Noel Coward’s former home, Firefly, is on a beautiful bay called Blue Harbour. Here he entertained the glitterati of the 50s and 60s, from Marlene Dietrich to David Niven, Laurence Olivier and Vivien Leigh to Sir Alec Guinness – not forgetting Queen Elizabeth the Queen Mother. Such a haven of partying was Coward’s home that he ended up building a bungalow up in the hills, where he would go to write. Framed photos recall the house’s heyday when Coward would gather showbiz’s biggest names around the piano in the centre of the living room.

Ian Fleming was another adopted local – he spent every winter in Jamaica and wrote all the James Bond novels at Oracabesa, a few miles east of Ocho Rios. His estate – Goldeneye – is now an upmarket hotel.

Errol Flynn would introduce the women in his life to his retreat at Port Antonio by taking them on a river rafting trip along the Rio Grande – you can follow in his wake, taking a raft from the village of Berridale for a beautifully relaxing two-and-a-half hour float down to the sea.

Back in Ocho Rios itself, why not take afternoon tea at Jamaica Inn, an iconic colonial-style hotel, complete with croquet lawn and ocean view. You would be in good company: previous guests include Sir Winston Churchill and Marilyn Monroe.

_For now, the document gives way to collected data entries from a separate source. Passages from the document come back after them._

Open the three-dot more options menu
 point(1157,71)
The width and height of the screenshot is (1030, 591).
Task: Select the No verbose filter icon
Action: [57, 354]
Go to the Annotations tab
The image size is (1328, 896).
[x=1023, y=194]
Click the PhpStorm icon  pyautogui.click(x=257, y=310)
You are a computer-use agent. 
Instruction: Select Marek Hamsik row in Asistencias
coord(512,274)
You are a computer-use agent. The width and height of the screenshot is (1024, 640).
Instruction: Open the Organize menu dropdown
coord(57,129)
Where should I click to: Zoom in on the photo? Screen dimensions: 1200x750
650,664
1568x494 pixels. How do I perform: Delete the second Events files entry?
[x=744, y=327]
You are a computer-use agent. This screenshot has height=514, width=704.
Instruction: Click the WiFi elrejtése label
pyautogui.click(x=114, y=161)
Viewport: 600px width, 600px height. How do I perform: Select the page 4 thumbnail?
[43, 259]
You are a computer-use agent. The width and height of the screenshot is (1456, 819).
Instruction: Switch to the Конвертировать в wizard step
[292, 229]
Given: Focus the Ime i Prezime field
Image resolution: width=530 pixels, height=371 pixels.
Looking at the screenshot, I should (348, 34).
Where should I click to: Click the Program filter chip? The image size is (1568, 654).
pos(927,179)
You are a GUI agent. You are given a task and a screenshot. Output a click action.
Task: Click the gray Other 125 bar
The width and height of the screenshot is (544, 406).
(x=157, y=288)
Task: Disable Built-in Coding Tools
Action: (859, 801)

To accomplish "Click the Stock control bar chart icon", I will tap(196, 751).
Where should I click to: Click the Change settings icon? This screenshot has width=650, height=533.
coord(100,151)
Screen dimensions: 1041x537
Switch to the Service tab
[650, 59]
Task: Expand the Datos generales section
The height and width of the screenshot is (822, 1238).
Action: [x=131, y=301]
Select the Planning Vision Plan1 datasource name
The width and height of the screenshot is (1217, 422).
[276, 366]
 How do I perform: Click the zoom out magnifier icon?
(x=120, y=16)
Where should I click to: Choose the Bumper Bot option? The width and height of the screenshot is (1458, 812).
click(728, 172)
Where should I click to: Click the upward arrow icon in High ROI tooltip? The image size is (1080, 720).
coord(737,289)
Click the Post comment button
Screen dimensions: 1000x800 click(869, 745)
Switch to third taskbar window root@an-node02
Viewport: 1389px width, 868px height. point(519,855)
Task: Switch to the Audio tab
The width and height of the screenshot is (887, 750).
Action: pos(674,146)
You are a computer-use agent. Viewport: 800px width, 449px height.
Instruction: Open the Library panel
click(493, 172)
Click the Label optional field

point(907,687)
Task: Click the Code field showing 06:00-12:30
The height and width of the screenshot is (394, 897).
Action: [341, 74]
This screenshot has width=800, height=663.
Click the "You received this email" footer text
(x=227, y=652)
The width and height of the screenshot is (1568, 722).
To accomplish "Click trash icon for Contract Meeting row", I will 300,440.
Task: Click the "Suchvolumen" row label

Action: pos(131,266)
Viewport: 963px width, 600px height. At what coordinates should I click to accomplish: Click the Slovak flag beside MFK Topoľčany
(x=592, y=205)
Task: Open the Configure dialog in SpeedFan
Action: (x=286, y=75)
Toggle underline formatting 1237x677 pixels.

Immerse yourself in the ghosts of an even earlier era with a trip to Falmouth, a seaside town that retains much of the character of its 18th Century Georgian roots. A walking tour is the best way to enjoy the narrow streets – and you can end your day at Falmouth’s Luminous Lagoon, experiencing a rare natural phenomenon. Fishing boats take you out into the lagoon where you can see what appears to be an underwater firework display – in fact, a magical display from phosphorescent micro-organisms that soak up the sunlight by day and emit a luminous blue-green hue by night.